Living in Barbados blogs about Jamaican funeral traditions.
Gallimaufry is “really excited to hear…about the relaunch of Bim magazine”, a publication that was instrumental in the development of West Indian literature.
The Azamat Report is watching the recent developments in Russia, like many people in Kyrgyzstan do, because Putin is very popular in Kyrgyzstan and many wish that we had a president like Putin, as a result President Bakiev tends to imitate his Russian counterpart.
Arseny translates a post reviewing the Wall Street Journal’s supposition that Almaty may become one of the next Mecca for international tourists.
Mohmmad Ali Abatahi,former vice presdient and blogger,criticized Iranian police decision to crack down on long boots and winter clothing. He says “confusion in the uncommon decisions made about clothing makes the society worried and afraid.”
Blog Santo Domingo [es] provides the latest on Tropical Storm Olga.
James from Japan Probe blogs about the arrest of coffee splitter who had assaulted 5 schoolgirls with coffee via drive-by spitting attacks.
Egyptian Sandmonkey shares a secret about Sudanese women in this post.

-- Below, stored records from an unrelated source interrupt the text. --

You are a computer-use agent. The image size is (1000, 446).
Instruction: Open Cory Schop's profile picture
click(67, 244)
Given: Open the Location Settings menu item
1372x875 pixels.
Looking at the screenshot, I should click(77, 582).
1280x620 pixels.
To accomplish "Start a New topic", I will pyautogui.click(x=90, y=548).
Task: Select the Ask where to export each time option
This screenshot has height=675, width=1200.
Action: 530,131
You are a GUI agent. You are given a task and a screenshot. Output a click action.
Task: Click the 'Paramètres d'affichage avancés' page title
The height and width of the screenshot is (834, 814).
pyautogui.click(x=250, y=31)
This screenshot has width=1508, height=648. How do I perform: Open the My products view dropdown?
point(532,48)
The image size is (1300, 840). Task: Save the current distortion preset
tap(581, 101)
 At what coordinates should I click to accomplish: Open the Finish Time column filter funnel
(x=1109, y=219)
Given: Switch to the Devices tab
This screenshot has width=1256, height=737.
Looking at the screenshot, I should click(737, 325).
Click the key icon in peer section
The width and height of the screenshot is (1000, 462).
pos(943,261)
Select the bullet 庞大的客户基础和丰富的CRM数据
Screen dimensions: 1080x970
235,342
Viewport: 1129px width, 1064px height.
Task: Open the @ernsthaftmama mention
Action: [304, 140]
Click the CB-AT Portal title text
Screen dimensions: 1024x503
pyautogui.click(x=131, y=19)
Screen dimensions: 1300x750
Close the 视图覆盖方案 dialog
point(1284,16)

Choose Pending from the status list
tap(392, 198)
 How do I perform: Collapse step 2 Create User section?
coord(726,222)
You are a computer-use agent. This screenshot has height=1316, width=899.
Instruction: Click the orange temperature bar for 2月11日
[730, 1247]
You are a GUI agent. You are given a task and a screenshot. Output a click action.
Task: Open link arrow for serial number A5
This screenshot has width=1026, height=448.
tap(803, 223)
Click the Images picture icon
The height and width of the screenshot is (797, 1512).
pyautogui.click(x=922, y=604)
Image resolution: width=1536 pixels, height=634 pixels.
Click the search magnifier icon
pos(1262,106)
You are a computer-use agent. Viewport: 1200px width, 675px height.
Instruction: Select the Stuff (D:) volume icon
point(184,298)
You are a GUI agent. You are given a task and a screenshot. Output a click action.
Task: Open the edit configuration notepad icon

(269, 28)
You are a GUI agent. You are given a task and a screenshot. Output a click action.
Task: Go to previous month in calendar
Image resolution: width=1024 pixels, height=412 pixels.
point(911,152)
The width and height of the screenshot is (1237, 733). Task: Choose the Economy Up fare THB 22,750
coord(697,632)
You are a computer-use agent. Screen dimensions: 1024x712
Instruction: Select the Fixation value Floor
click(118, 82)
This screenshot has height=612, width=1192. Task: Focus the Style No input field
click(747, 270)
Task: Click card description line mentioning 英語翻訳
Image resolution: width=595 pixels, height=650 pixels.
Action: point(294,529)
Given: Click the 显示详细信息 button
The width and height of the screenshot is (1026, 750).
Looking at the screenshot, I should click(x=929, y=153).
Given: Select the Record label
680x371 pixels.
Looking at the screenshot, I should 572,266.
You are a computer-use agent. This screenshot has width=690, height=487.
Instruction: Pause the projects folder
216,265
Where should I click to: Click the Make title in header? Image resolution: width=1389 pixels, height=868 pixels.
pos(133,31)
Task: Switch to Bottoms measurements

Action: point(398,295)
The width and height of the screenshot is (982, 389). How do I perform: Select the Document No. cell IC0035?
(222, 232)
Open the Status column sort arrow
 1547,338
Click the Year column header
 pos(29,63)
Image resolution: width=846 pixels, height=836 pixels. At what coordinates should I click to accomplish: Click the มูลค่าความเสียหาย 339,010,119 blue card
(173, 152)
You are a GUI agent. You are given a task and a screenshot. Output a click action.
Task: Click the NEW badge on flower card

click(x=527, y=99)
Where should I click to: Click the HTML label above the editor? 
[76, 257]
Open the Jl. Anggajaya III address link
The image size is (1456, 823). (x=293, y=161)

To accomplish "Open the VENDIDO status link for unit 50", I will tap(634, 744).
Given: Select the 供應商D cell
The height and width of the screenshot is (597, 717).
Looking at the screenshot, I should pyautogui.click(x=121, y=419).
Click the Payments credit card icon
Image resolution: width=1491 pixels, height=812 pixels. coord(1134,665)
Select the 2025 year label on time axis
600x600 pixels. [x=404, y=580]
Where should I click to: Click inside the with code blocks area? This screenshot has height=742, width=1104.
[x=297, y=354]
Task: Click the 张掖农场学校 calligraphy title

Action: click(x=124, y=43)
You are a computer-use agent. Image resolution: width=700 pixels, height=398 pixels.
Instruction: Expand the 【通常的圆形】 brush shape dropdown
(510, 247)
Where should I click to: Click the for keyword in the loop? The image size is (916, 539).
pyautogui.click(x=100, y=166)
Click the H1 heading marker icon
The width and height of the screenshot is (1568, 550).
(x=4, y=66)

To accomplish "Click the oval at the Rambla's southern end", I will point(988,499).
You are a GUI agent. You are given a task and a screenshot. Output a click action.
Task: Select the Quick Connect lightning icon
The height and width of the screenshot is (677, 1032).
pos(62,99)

Donald Clark from Chinese Law Professor blogs about a proposal submitted by Beijing University Faculty of Law professor He Weifang, along with 68 other signatories, to the National People‘s Congress requesting that it review the system of re-education through labor (RETL).
Kenneth Tan from Shanghaiist translated a post from a popular local forum (zh) commenting on Laowai's blogs writing on China.
kitanomizube[jp] reflected on peace and violence on the day of the Pearl Harbor attack, which also happens to be the day John Lennon passed away.